▶ **Exercise data**
☆ ☆ ☆ ☆
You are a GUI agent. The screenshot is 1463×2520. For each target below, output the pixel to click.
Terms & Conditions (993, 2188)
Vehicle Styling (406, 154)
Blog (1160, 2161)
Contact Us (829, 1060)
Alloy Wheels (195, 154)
☆ ☆ ☆ ☆
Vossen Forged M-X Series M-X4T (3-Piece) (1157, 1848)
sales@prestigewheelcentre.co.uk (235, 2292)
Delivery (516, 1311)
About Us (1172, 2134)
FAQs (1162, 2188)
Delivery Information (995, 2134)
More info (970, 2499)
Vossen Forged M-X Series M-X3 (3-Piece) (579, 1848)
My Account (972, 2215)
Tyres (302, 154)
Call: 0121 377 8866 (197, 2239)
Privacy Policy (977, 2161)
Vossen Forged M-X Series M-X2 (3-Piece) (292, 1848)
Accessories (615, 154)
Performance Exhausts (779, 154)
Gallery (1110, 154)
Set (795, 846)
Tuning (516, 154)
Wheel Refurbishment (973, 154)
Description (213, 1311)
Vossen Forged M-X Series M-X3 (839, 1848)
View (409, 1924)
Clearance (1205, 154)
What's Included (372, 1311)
☆ ☆ ☆ ☆
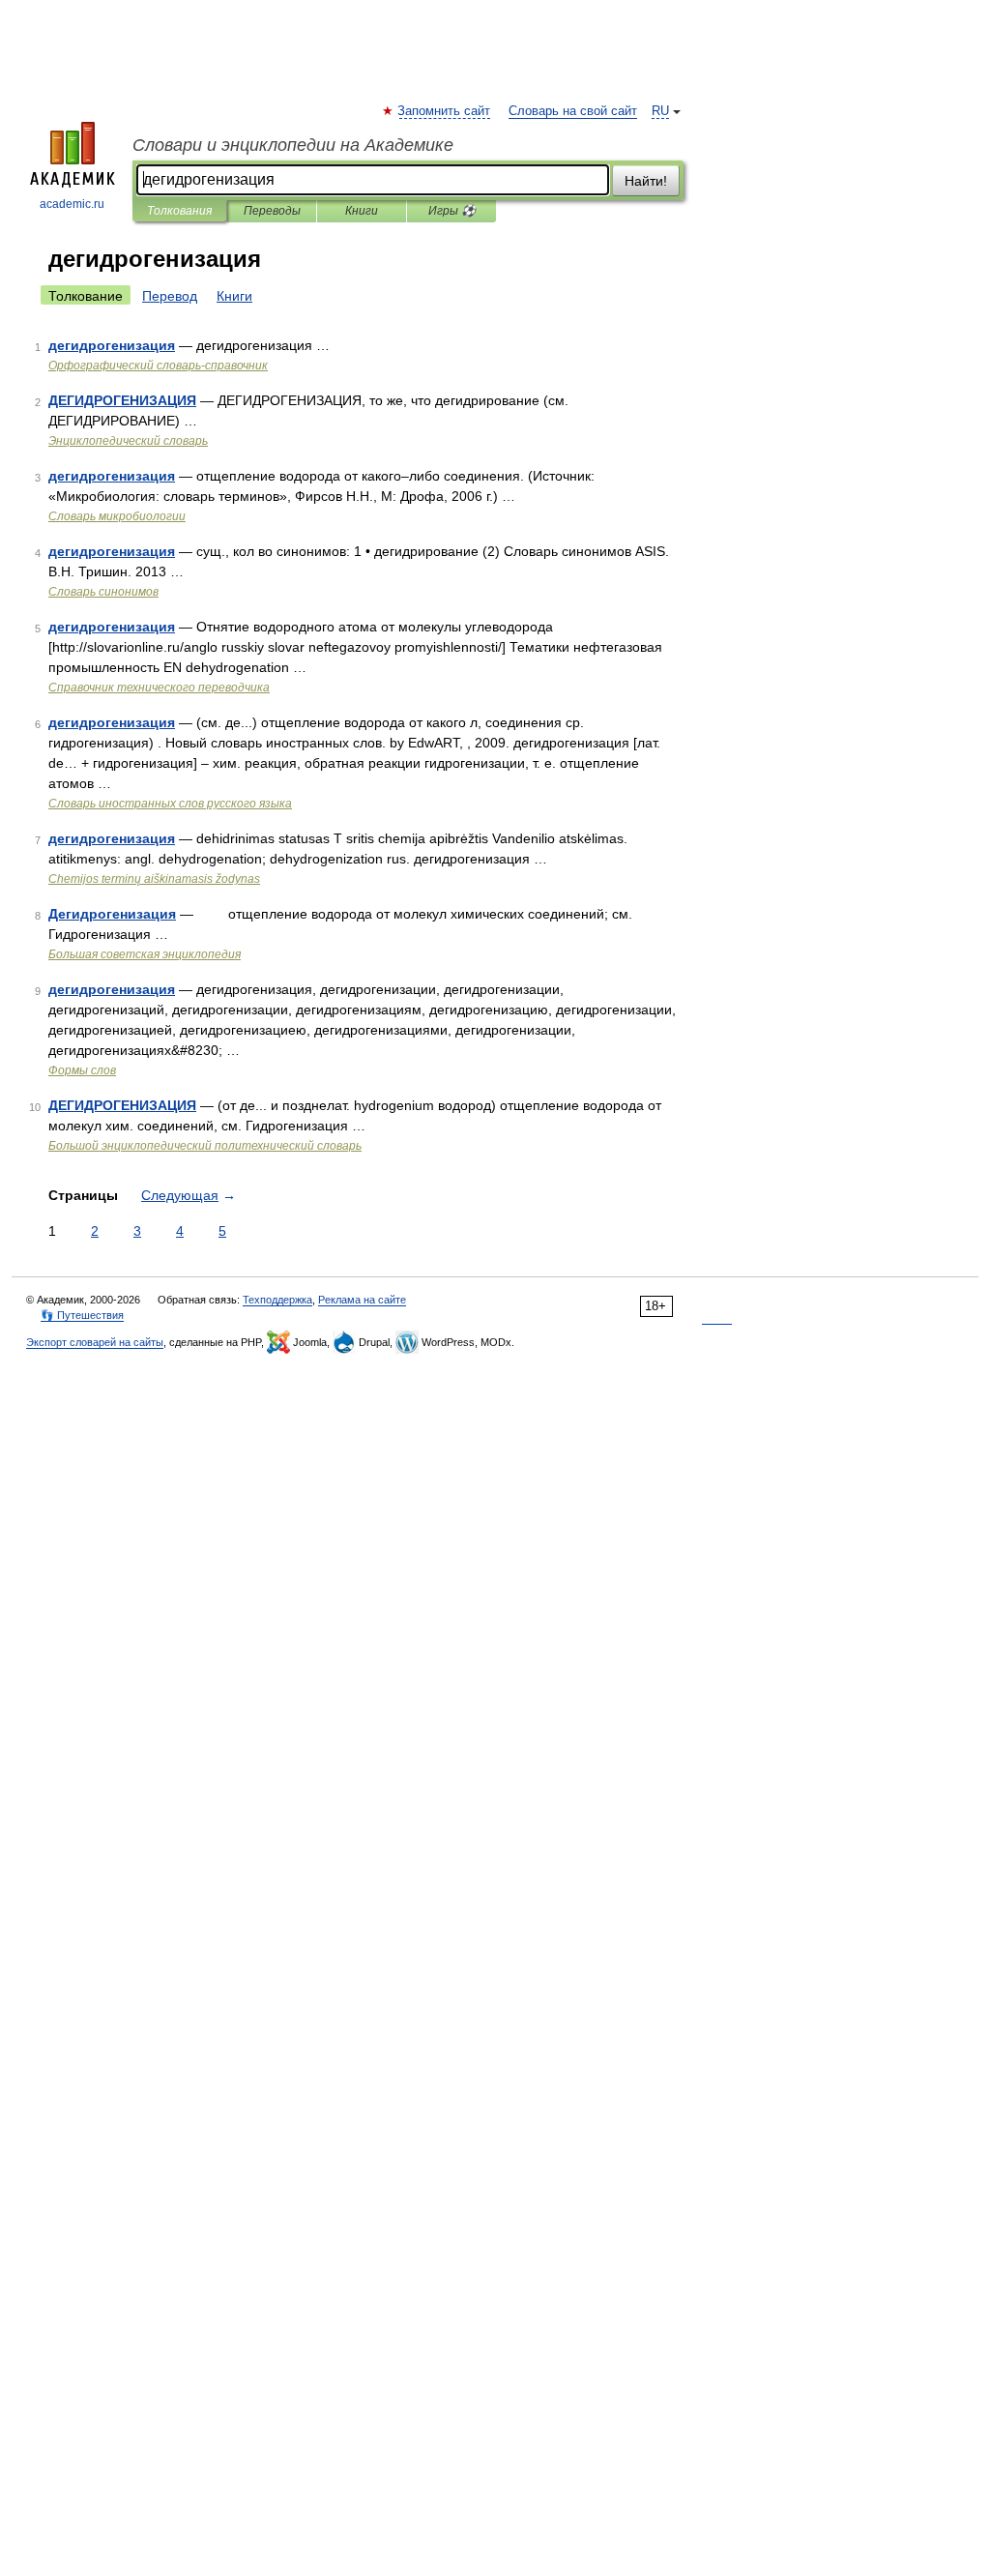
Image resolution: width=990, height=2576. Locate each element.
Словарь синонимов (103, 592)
☆ ☆ ☆ ☆
▶ **What you need to do**
Out of the entries above, write out only the lines between the line holding "You are a GUI" and the line holding "Alloy Wheels (195, 154)", inclusive, each exactly as given.

▶ **Final answer**
You are a GUI agent. The screenshot is 1463×2520. For each target below, output the pixel to click.
Terms & Conditions (993, 2188)
Vehicle Styling (406, 154)
Blog (1160, 2161)
Contact Us (829, 1060)
Alloy Wheels (195, 154)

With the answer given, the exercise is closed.